How to round a numpy array?

pythonarraysnumpyrounding

提问by ajayramesh

I have a numpy array, something like below:

我有一个 numpy 数组,如下所示:

data = np.array([  1.60130719e-01,   9.93827160e-01,   3.63108206e-04])

and I want to round each element to two decimal places.

我想将每个元素四舍五入到两位小数。

How can I do so?

我怎么能这样做?

回答by Joe Iddon

Numpy provides two identical methods to do this. Either use

Numpy 提供了两种相同的方法来做到这一点。要么使用

np.round(data, 2)

or

或者

np.around(data, 2)

as they are equivalent.

因为它们是等价的。

See the documentationfor more information.

有关更多信息,请参阅文档



Examples:

例子:

>>> import numpy as np
>>> a = np.array([0.015, 0.235, 0.112])
>>> np.round(a, 2)
array([0.02, 0.24, 0.11])
>>> np.around(a, 2)
array([0.02, 0.24, 0.11])
>>> np.round(a, 1)
array([0. , 0.2, 0.1])

回答by jmd_dk

If you want the output to be

如果您希望输出为

array([1.6e-01, 9.9e-01, 3.6e-04])

the problem is not really a missing feature of NumPy, but rather that this sort of rounding is not a standard thing to do. You can make your own rounding function which achieves this like so:

问题并不是 NumPy 真正缺失的功能,而是这种舍入不是标准的做法。您可以制作自己的舍入函数,如下所示:

def my_round(value, N):
    exponent = np.ceil(np.log10(value))
    return 10**exponent*np.round(value*10**(-exponent), N)
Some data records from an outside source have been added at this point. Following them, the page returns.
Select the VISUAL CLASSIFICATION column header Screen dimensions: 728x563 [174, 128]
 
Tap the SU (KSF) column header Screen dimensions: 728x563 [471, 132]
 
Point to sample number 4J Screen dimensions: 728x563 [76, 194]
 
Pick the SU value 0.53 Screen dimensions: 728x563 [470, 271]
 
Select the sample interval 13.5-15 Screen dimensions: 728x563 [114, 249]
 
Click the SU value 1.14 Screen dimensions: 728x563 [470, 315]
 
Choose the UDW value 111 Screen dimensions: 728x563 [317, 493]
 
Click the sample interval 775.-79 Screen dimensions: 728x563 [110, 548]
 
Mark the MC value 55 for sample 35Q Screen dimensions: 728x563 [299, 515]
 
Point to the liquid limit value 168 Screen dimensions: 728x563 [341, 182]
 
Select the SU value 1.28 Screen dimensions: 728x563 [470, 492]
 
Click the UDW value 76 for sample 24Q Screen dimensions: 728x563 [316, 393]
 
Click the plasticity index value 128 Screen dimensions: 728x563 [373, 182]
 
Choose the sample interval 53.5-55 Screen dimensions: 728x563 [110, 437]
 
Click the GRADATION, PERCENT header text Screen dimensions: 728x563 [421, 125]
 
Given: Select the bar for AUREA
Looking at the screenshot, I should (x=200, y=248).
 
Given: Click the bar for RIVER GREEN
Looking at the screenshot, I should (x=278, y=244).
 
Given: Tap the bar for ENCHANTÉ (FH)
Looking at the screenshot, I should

For a general solution handling 0and negative values as well, you can do something like this:

对于一般解决方案处理0和负值,您可以执行以下操作:

def my_round(value, N):
    value = np.asarray(value).copy()
    zero_mask = (value == 0)
    value[zero_mask] = 1.0
    sign_mask = (value < 0)
    value[sign_mask] *= -1
    exponent = np.ceil(np.log10(value))
    result = 10**exponent*np.round(value*10**(-exponent), N)
    result[sign_mask] *= -1
    result[zero_mask] = 0.0
    return result

回答by Matthew Salvatore Viglione

It is worth noting that the accepted answer will round small floats down to zero.

值得注意的是,接受的答案会将小浮点数舍入为零。

>>> import numpy as np 
>>> arr = np.asarray([2.92290007e+00, -1.57376965e-03, 4.82011728e-08, 1.92896977e-12])
>>> print(arr)
[ 2.92290007e+00 -1.57376965e-03  4.82011728e-08  1.92896977e-12]
>>> np.round(arr, 2)
array([ 2.92, -0.  ,  0.  ,  0.  ]) 

You can use set_printoptionsand a custom formatter to fix this and get a more numpy-esque printout with fewer decimal places:

您可以使用set_printoptions自定义格式化程序来解决此问题,并获得小数位数更少的更numpy-esque 打印输出:

>>> np.set_printoptions(formatter={'float': "{0:0.2e}".format})
>>> print(arr)
[2.92e+00 -1.57e-03 4.82e-08 1.93e-12]  

This way, you get the full versatility of formatand maintain the full precision of numpy's datatypes.

通过这种方式,您可以获得formatnumpy 数据类型的完整多功能性并保持其完整精度。

Also note that this only affects printing, not the actual precision of the stored values used for computation.

另请注意,这仅影响打印,而不影响用于计算的存储值的实际精度。